Des « hypothèses très optimistes »
Mais le pic de ce développement devrait être atteint rapidement en 2014. Ensuite, et c’est là que les économistes du Trésor soufflent un vent glacial, « le net ralentissement puis l'arrêt des investissements, la hausse des prix et celle des prélèvements obligatoires nécessaires au financement des investissements annulent les gains économiques après 2020 », précise l'étude. Selon ce travail de prospective, le coût particulièrement élevé, pour les finances publiques des nouvelles infrastructures de transport par exemple, finirait par dégrader le PIB de 0,5 à 0,7 % par an. Avec à la clef entre 140 000 à 180 000 emplois détruits. Bref, on reviendrait à la case départ faisant du Grenelle une opération neutre pour l’emploi. Malicieux, les économistes estiment que leur évaluation repose sur des « hypothèses très optimistes »…
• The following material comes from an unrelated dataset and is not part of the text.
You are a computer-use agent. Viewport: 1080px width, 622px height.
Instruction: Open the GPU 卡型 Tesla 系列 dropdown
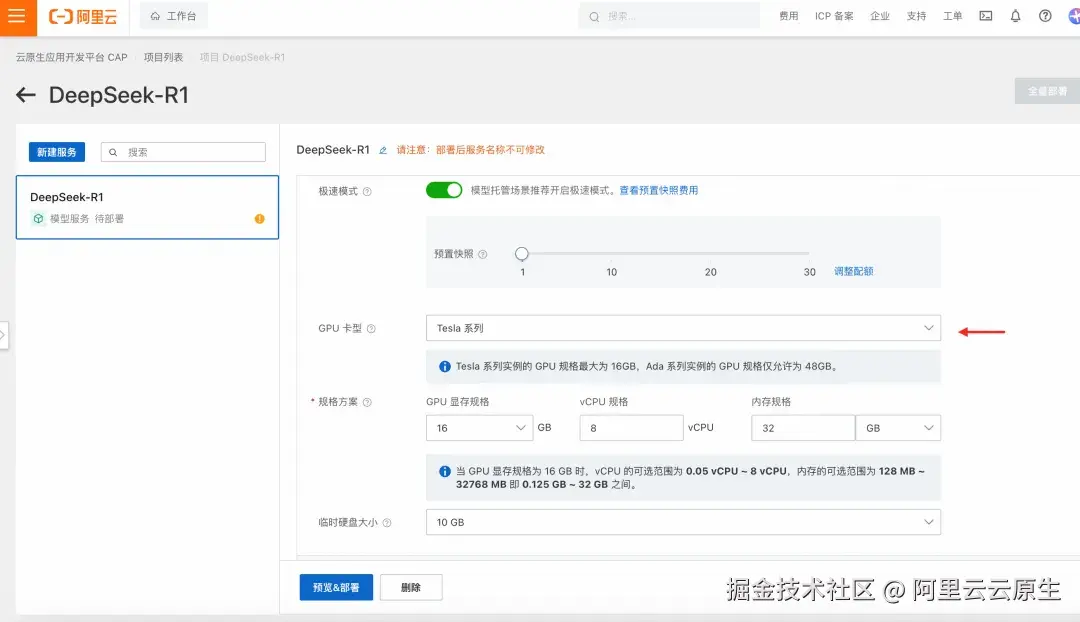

Le “paquet énergie-climat”, mis en oeuvre dans le cadre du Grenelle de l’environnement dopera la croissance et l’emploi en France à court terme mais ces effets seront annulés par la suite et l’impact deviendra même négatif à long terme, selon une étude par la Direction Générale du Trésor.L’objectif de l’étude est d’évaluer l’impact macroéconomique des investissements mis en oeuvre dans le cadre du Grenelle de l’environnement, dans les domaines des transports, du bâtiment et des énergies renouvelables. L’étude, fondée sur le modèle macroéconomique Trésor-Insee Mésange, montre que les mesures du Grenelle de l’environnement ont un impact favorable sur le PIB et l’emploi à court terme du fait des effets multiplicateurs des investissements déclenchés. À moyen-long terme, le ralentissement puis l’arrêt des investissements, la hausse des prix, et celle des prélèvements obligatoires nécessaire au financement des investissements, annulent les gains économiques du Grenelle après 2020.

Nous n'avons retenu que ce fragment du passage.